问题描述
我有多个CSV文件,需要循环分析这些文件以收集信息.问题在于,尽管它们是相同的格式,但有些用'\ t'分隔,而另一些用','分隔.之后,我要删除字符串中的双引号.
I have multiple CSV files which I need to parse in a loop to gather information.The problem is that while they are the same format, some are delimited by '\t' and others by ','.After this, I want to remove the double-quote from around the string.
python可以通过多个可能的分隔符进行分割吗?
Can python split via multiple possible delimiters?
目前,我可以使用以下方法将一行一分为二:
At the minute, I can split the line with one by using:
f = open(filename, "r")
fields = f.readlines()
for fs in fields:
sf = fs.split('\t')
tf = [fi.strip ('"') for fi in sf]
推荐答案
像这样分割文件不是一个好主意:如果其中一个字段中有逗号,它将失败.例如(对于制表符分隔的文件):"field1"\t"Hello, world"\t"field3"
行将被分成4个字段,而不是3.
Splitting the file like that is not a good idea: It will fail if there is a comma within one of the fields. For example (for a tab-delimited file): The line "field1"\t"Hello, world"\t"field3"

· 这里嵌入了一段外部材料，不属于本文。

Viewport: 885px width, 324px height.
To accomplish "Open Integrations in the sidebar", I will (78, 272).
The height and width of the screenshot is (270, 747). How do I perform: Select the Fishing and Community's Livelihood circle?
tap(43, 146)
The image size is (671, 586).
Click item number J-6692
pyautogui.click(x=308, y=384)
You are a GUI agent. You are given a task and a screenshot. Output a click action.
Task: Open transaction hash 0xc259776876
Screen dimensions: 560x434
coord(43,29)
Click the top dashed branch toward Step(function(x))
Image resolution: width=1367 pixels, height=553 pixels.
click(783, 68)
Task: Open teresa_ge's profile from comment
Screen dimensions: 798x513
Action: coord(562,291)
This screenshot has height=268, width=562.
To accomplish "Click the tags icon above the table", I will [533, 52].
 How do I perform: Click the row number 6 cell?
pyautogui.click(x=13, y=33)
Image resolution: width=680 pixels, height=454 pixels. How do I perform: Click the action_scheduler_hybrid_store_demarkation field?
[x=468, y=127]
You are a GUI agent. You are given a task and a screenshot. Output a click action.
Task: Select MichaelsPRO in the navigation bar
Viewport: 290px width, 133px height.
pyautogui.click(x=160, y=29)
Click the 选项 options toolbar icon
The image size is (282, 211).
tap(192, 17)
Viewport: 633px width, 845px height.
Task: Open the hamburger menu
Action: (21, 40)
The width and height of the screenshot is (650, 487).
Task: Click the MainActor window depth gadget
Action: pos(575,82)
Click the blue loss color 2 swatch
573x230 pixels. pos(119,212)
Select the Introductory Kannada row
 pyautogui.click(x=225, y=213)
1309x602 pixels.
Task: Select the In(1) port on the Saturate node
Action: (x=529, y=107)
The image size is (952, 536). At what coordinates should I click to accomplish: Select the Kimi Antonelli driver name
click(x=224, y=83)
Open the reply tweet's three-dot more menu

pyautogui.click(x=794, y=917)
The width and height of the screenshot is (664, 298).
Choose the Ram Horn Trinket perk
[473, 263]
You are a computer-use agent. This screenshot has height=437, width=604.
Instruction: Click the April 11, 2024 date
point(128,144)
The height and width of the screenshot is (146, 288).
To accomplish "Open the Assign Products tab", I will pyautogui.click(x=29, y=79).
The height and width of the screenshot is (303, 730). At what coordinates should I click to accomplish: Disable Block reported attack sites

will be split into 4 fields instead of 3.
相反,您应该使用 csv
模块.它包含有用的 Sniffer
类,它可以检测使用了哪些定界符在文件中. csv模块还将为您删除双引号.
Instead, you should use the csv
module. It contains the helpful Sniffer
class which can detect which delimiters are used in the file. The csv module will also remove the double-quotes for you.
import csv
csvfile = open("example.csv")
dialect = csv.Sniffer().sniff(csvfile.read(1024))
csvfile.seek(0)
reader = csv.reader(csvfile, dialect)
for line in reader:
#process line
这篇关于Python:使用多个分割定界符分割文件的文章就介绍到这了,希望我们推荐的答案对大家有所帮助,也希望大家多多支持!